Set out word for word the line that contains "Contacto (350, 42)" and each line after it, through the end of the data below, but exclude the pictures.

- DATASET EXTRACT
-------
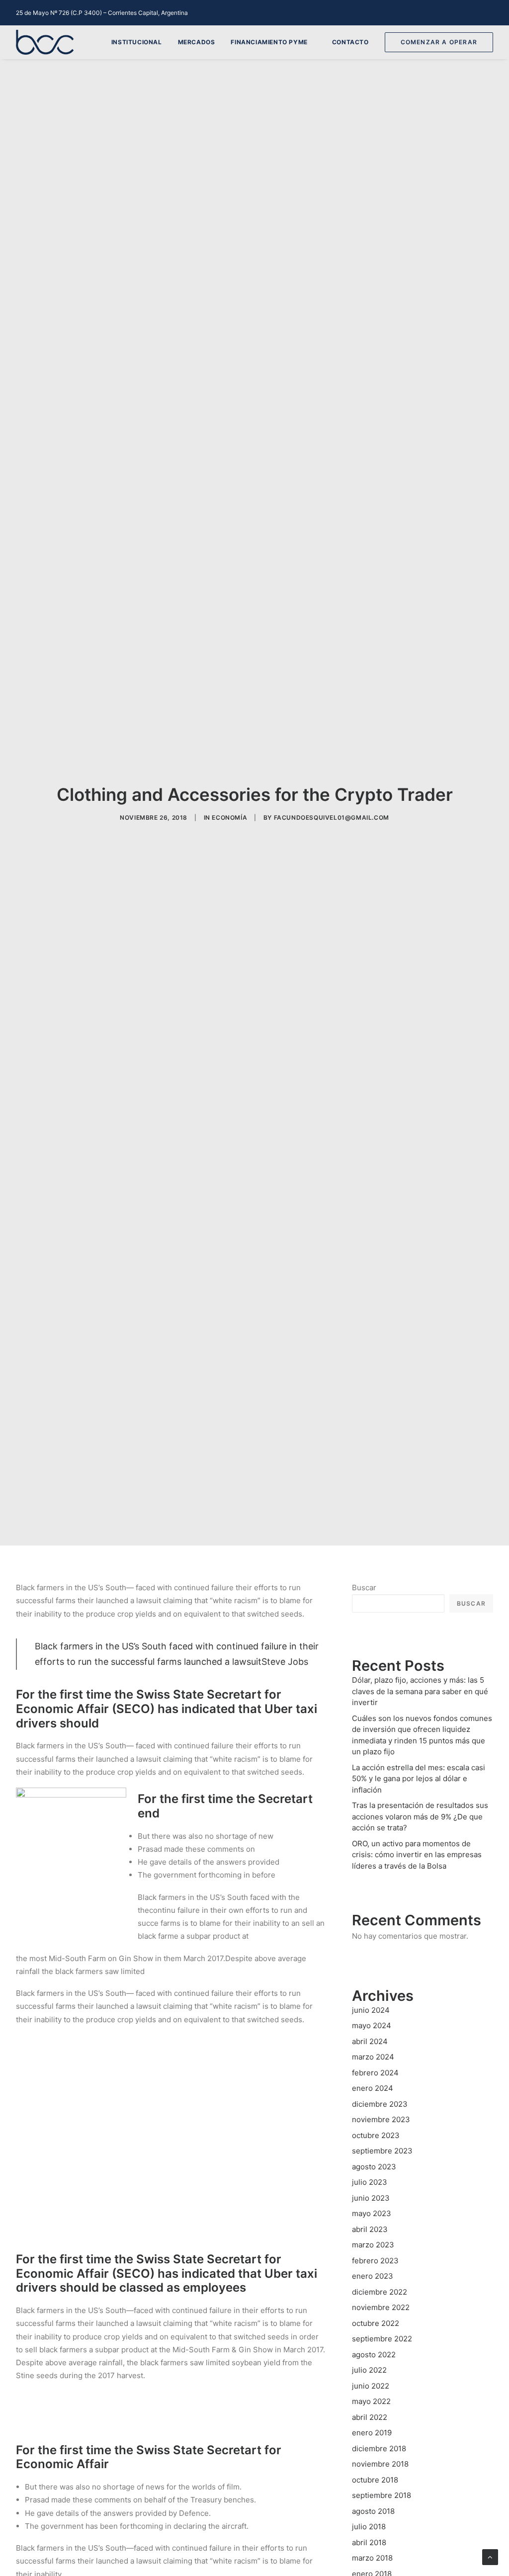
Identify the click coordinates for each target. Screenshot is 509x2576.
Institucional (136, 42)
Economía (229, 817)
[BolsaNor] (45, 42)
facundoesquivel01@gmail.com (331, 817)
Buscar (364, 1587)
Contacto (350, 42)
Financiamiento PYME (269, 42)
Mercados (196, 42)
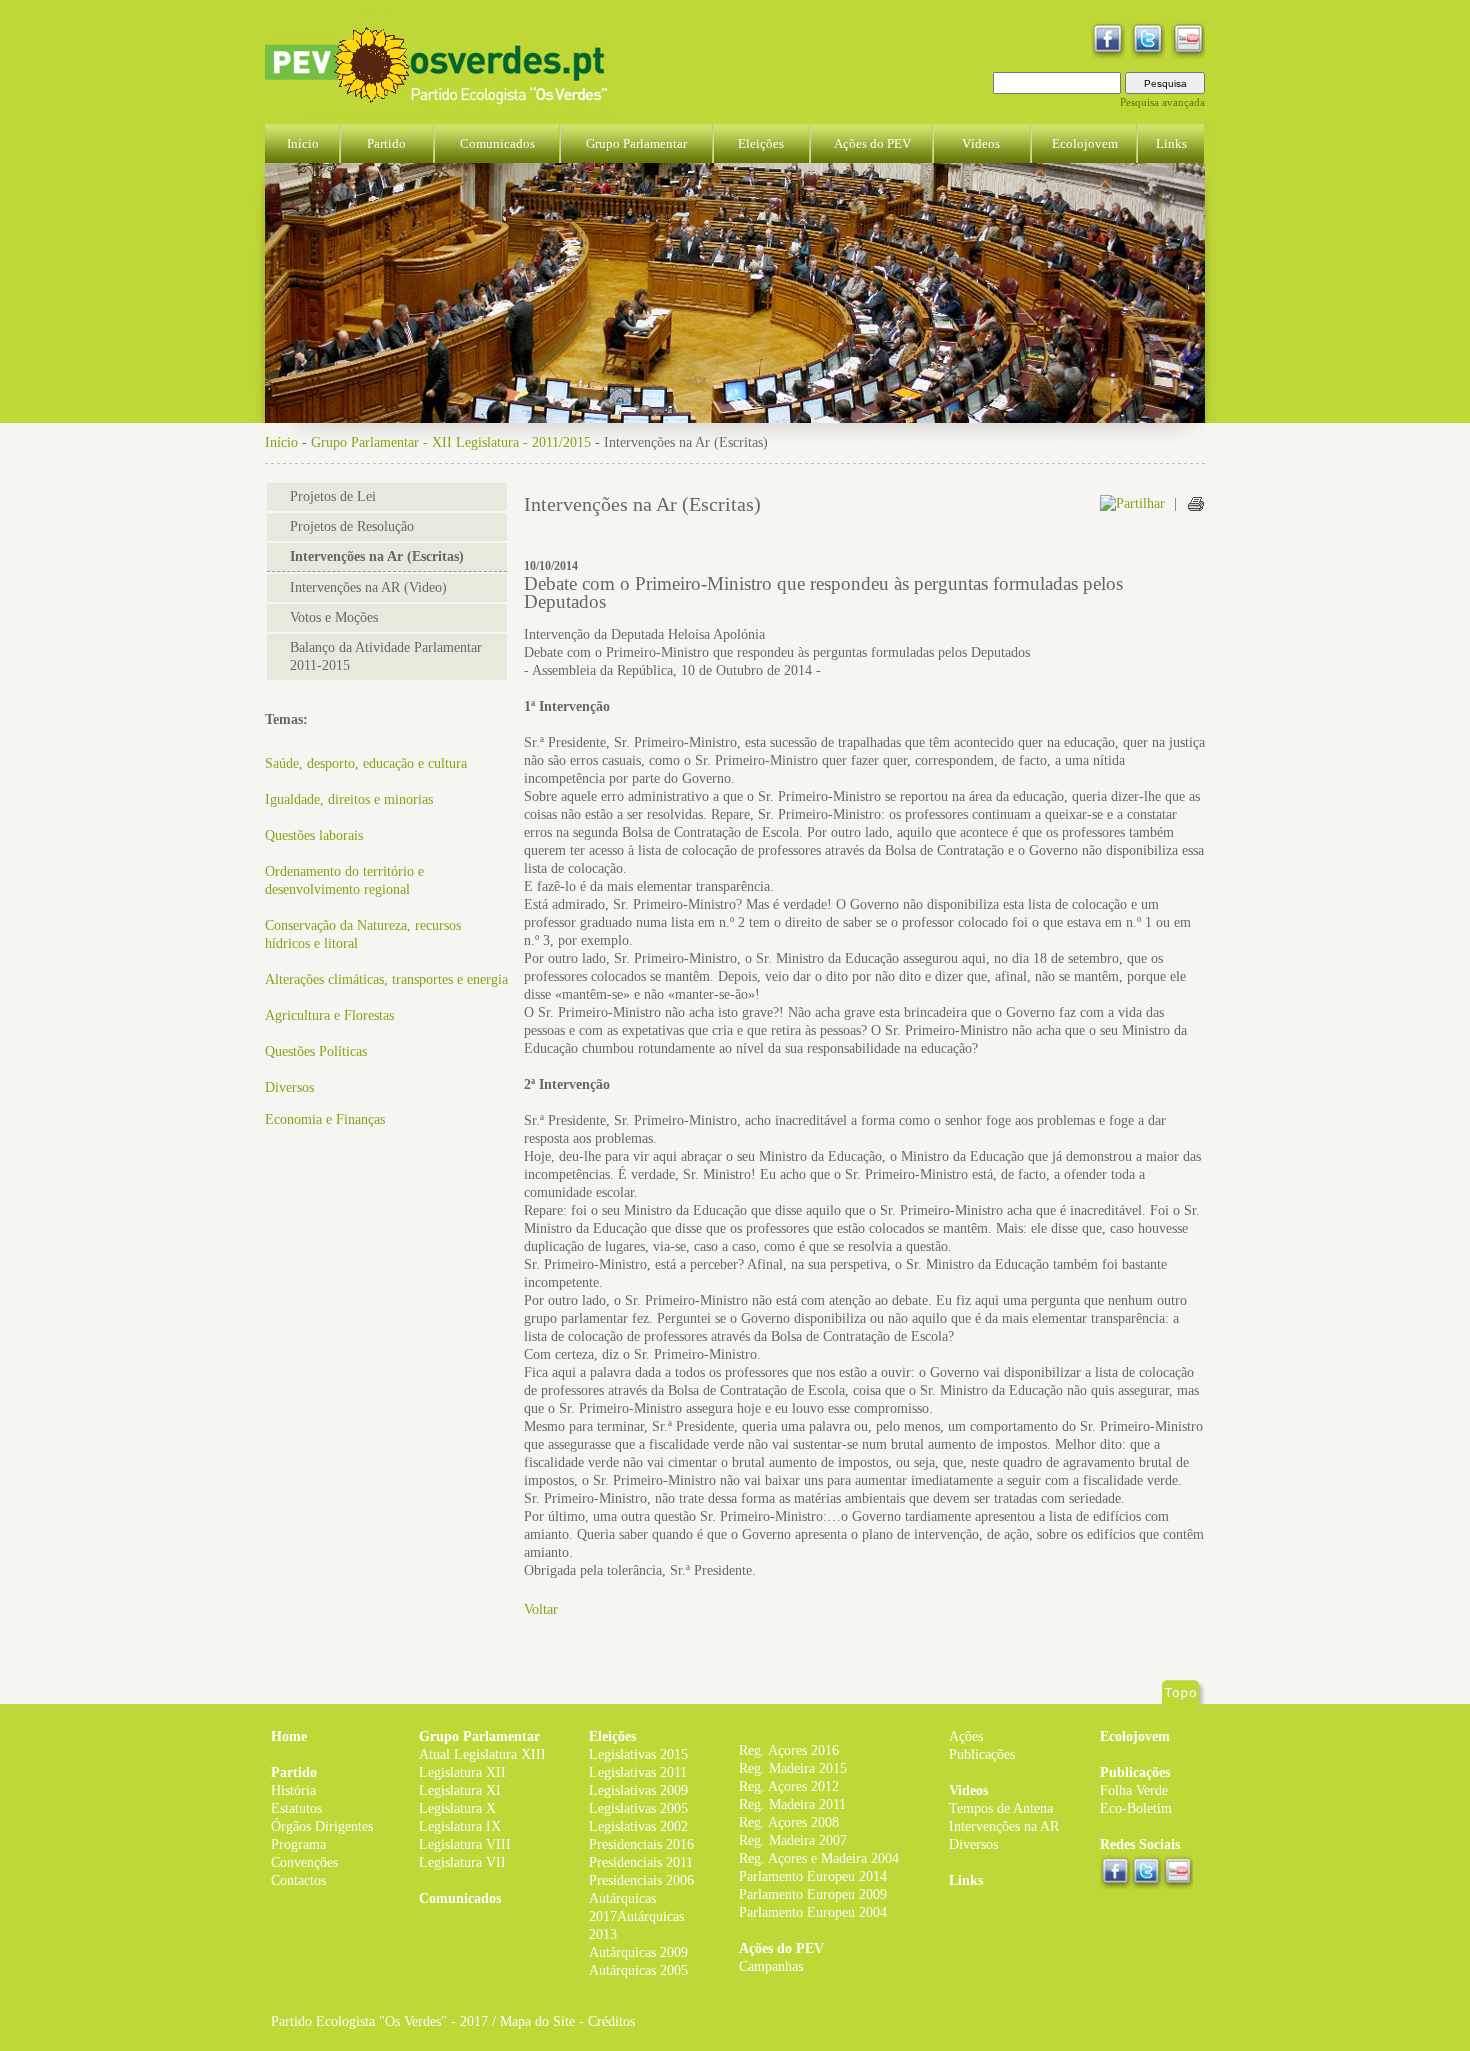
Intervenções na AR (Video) (368, 587)
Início (281, 442)
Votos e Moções (334, 617)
-------
- REPLY TO THE TASK
Contacto (350, 42)
Financiamiento PYME (269, 42)
Mercados (196, 42)
Intervenções na AR (Video) (368, 587)
Início (281, 442)
Votos e Moções (334, 617)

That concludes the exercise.